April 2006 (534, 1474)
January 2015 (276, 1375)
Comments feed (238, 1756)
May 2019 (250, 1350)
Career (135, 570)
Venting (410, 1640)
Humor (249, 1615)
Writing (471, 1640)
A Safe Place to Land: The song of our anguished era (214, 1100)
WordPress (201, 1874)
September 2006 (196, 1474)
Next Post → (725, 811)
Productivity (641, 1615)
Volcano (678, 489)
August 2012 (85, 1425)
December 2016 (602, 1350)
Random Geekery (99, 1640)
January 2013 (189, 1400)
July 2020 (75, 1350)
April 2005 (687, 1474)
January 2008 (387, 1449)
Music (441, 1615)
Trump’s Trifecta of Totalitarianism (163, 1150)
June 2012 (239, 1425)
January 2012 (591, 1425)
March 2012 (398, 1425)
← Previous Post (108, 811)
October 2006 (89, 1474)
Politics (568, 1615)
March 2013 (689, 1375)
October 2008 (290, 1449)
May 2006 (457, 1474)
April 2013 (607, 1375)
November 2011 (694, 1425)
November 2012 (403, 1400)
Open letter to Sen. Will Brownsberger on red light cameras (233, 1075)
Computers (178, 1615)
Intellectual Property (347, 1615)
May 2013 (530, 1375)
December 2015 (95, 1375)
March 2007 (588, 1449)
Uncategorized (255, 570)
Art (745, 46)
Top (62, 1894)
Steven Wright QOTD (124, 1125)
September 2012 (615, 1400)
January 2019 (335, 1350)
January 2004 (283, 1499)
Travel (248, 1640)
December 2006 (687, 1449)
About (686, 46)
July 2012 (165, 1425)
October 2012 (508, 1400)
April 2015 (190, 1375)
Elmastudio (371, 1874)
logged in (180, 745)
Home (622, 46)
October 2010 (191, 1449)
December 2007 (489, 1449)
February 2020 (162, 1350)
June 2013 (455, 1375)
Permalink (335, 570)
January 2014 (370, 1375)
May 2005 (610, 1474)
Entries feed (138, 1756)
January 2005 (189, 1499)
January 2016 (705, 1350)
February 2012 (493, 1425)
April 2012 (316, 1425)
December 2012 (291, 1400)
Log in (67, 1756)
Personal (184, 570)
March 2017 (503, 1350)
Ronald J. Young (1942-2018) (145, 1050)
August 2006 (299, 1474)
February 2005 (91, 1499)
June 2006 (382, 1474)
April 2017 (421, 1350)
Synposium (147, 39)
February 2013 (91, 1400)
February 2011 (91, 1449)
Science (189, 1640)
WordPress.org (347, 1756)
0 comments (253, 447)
◇ ◇ ◇ ◇
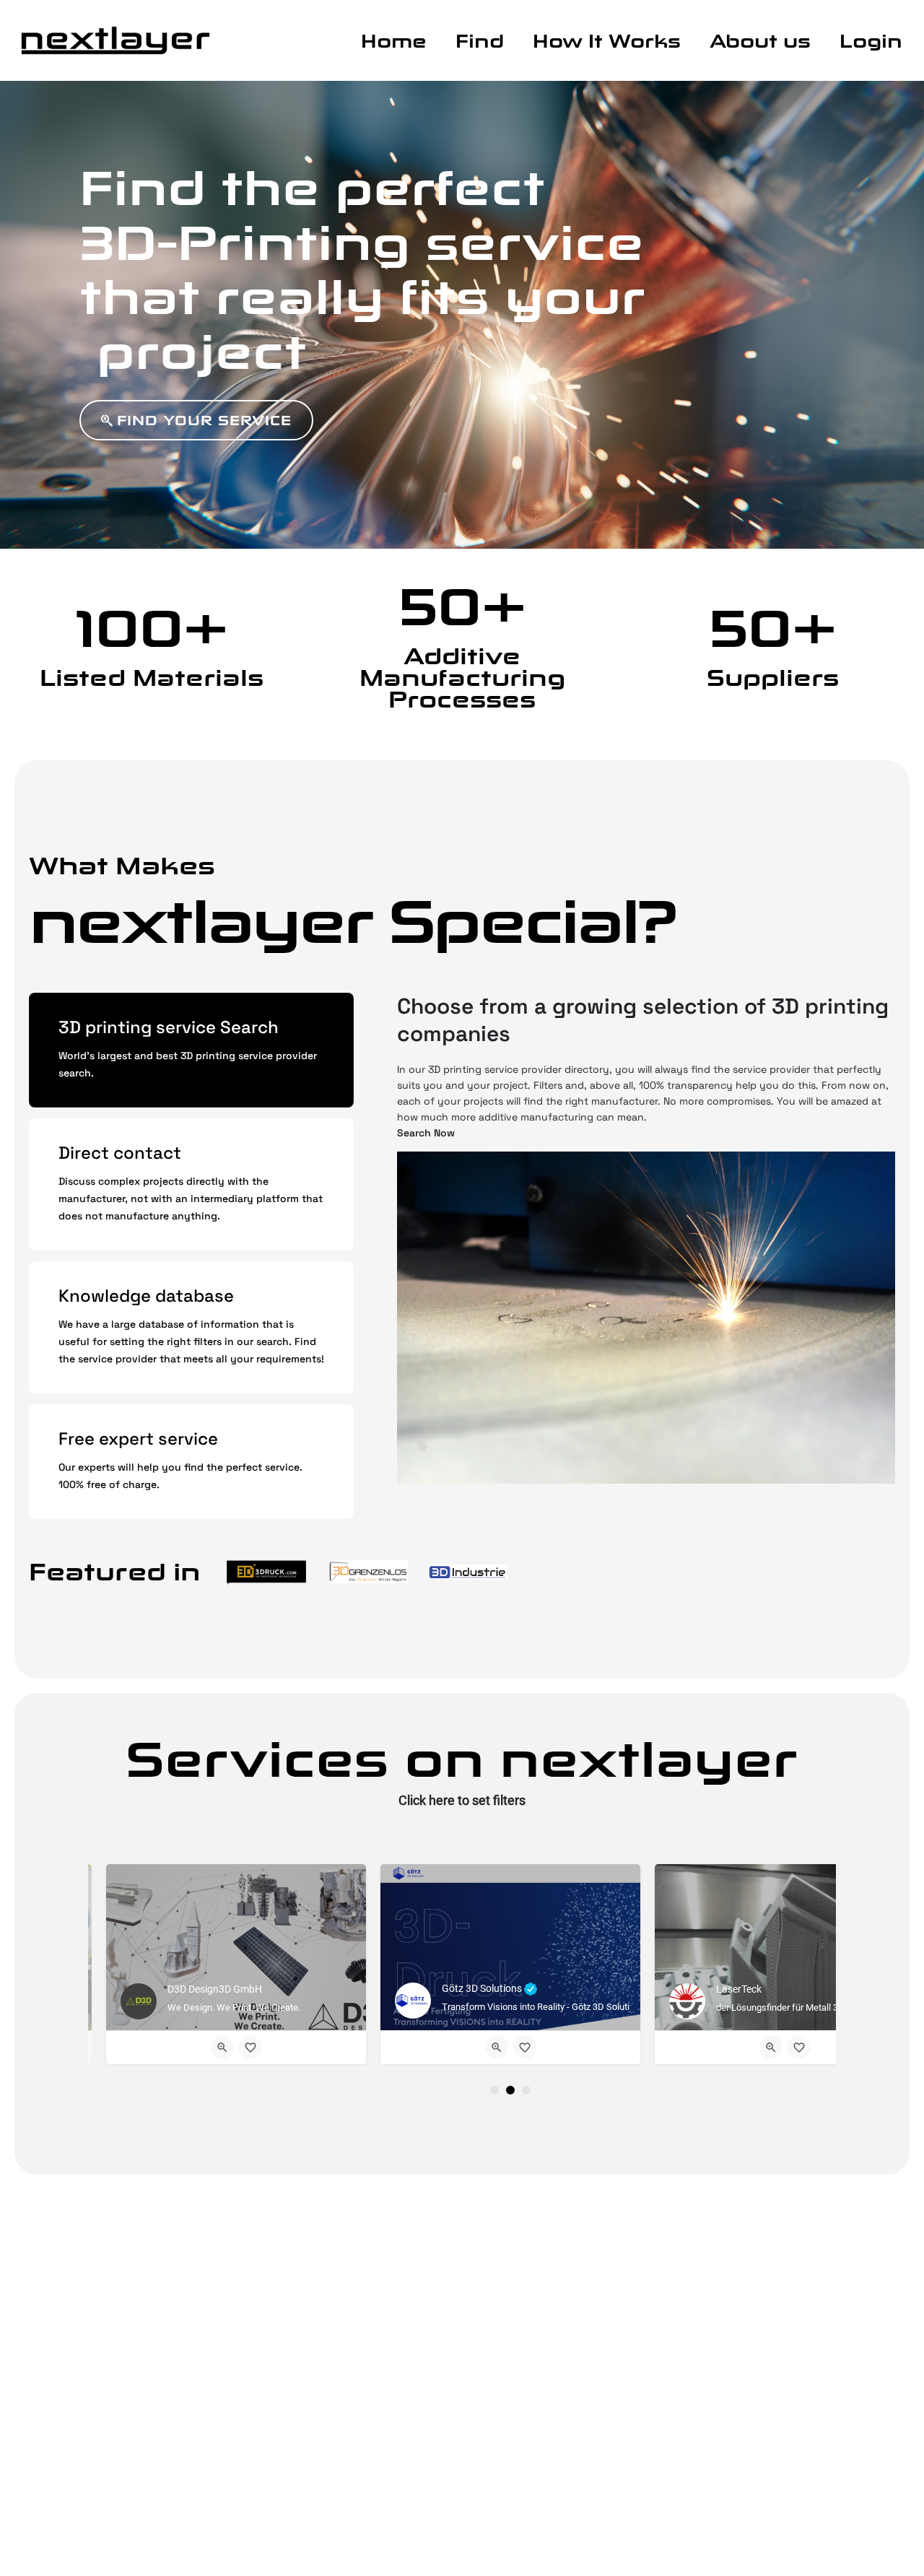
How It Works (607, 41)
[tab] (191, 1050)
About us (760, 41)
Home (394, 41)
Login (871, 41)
◇ ◇ ◇ ◇
*Task statement:*
Lines that hold the word "December" are the ones to copy from the entries above.

*Output:*
December 2016 (602, 1350)
December 2015 (95, 1375)
December 2006 (687, 1449)
December 2007 (489, 1449)
December 2012 (291, 1400)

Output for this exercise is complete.